窒息に耐えられるゴキブリは存在しないし、仮に訓練して息を長く止められるようになっても、その能力は子孫に継承されないことになる。
とすれば、殺虫剤で死なないゴキブリに対しては台所洗剤が効くし、将来的に効かなくなることもないわけで、これは新しい殺虫剤のアイデアになるのではないか。
◆殺虫剤メーカーの見解は?
そういう殺虫剤ができないか、殺虫剤メーカーのアース製薬に提案してみた。
「そもそも、殺虫剤に抵抗性をもつゴキブリが激増しているという話が、少々、大袈裟に言いすぎているように思います。ほんのわずかずつですが、抵抗性をもつゴキブリが増えているのは事実ですが、そのように早いペースで増えるのであれば、すでにそういうゴキブリばかりになっているはずです」(同社マーケティング総合企画本部・渡辺優一氏)
言われてみれば確かにそうだ。殺虫剤なんて日本中で何十年も前から使われているのだから、すでにあらゆる殺虫剤が効かなくなっていても不思議ではない。
「弊社の製品では、スプレータイプも抵抗性をもたせないよう薬剤をミックスして使っていますし、ホウ酸ダンゴのように餌を食べさせて殺すタイプもあり、これは薬剤抵抗性ゴキブリにも効きます。冷却して動きを止めて天然ハッカ油で殺すスプレータイプもあります。『ごきぶりホイホイ』は餌で誘って捕まえるだけで、薬剤は使っていません」(渡辺氏)
薬剤を噴霧するより、毒餌を食べさせるほうが殺虫効果は高く、抵抗性も獲得しにくいという。

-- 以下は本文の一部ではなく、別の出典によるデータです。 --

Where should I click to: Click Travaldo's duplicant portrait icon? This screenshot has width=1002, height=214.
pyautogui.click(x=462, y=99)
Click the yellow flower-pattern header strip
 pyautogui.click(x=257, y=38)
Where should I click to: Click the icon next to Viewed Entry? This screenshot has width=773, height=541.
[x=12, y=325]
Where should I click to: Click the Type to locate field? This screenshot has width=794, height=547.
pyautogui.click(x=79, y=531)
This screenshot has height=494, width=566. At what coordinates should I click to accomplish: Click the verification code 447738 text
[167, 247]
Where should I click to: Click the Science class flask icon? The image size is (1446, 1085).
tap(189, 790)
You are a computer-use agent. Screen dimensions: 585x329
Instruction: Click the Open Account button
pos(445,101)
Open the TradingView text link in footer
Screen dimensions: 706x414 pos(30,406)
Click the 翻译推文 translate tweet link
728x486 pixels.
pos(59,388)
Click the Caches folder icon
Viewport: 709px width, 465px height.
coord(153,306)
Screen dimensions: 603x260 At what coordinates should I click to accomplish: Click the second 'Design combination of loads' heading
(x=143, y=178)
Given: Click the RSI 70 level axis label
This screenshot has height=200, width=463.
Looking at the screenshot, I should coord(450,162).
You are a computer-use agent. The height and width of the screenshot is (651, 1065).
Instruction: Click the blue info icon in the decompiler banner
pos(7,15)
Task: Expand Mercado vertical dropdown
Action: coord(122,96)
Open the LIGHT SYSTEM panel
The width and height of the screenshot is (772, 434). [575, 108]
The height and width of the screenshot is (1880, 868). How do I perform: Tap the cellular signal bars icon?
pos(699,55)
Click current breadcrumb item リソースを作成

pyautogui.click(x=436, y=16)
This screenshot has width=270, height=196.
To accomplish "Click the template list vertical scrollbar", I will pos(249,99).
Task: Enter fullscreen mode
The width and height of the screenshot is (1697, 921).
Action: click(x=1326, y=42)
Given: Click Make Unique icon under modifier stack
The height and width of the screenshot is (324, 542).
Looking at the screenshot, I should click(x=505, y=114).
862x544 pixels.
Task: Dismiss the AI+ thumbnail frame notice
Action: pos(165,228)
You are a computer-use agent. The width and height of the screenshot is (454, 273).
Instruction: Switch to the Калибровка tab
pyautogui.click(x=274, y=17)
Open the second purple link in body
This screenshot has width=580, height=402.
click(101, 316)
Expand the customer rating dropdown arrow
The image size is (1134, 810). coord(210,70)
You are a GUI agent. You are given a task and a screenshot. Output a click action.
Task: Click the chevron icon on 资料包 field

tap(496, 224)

ただ、毒餌で巣の中のゴキブリを全滅させるのが大事だというのはよくわかるが、突如として出現したときの迎撃に毒餌や『ごきぶりホイホイ』は無力である。また、夏の夜に外を歩いていると、たまにゴキちゃんが“お散歩”しているのを見かけるが、家の中に巣がなくても、あの子たちはよそからやってくるのだ。冷却するタイプも、がっつり浴びせないと動きを止めない──なので、やっぱり台所洗剤が有効なのではないか。
「実はそういう趣旨の取材を何度も受けているのですが、回答は同じで、ゴキブリを溺れさせるくらいかけないと死なないので、床や壁が洗剤でべちゃべちゃになって掃除が大変ですよね。
この話をしてもなかなか信じてもらえないのですが、殺虫剤の薬剤は人間が吸引して体に入っても分解される成分でできているので、仮に少々吸い込んだとしても健康被害は起きません」(渡辺氏)
市販の殺虫剤はゴキブリには有害でも人間には無害だという。
しかし、それでも、である。筆者は別にゴキブリを殺したいわけではなく、やつらが好き放題に走り回ったり飛んだりするのを止めたいだけなのである。結果的に殺すことになるけども、たとえ床が洗剤まみれになろうとも、やつらの動きを止めたい。願いはそれだけだ。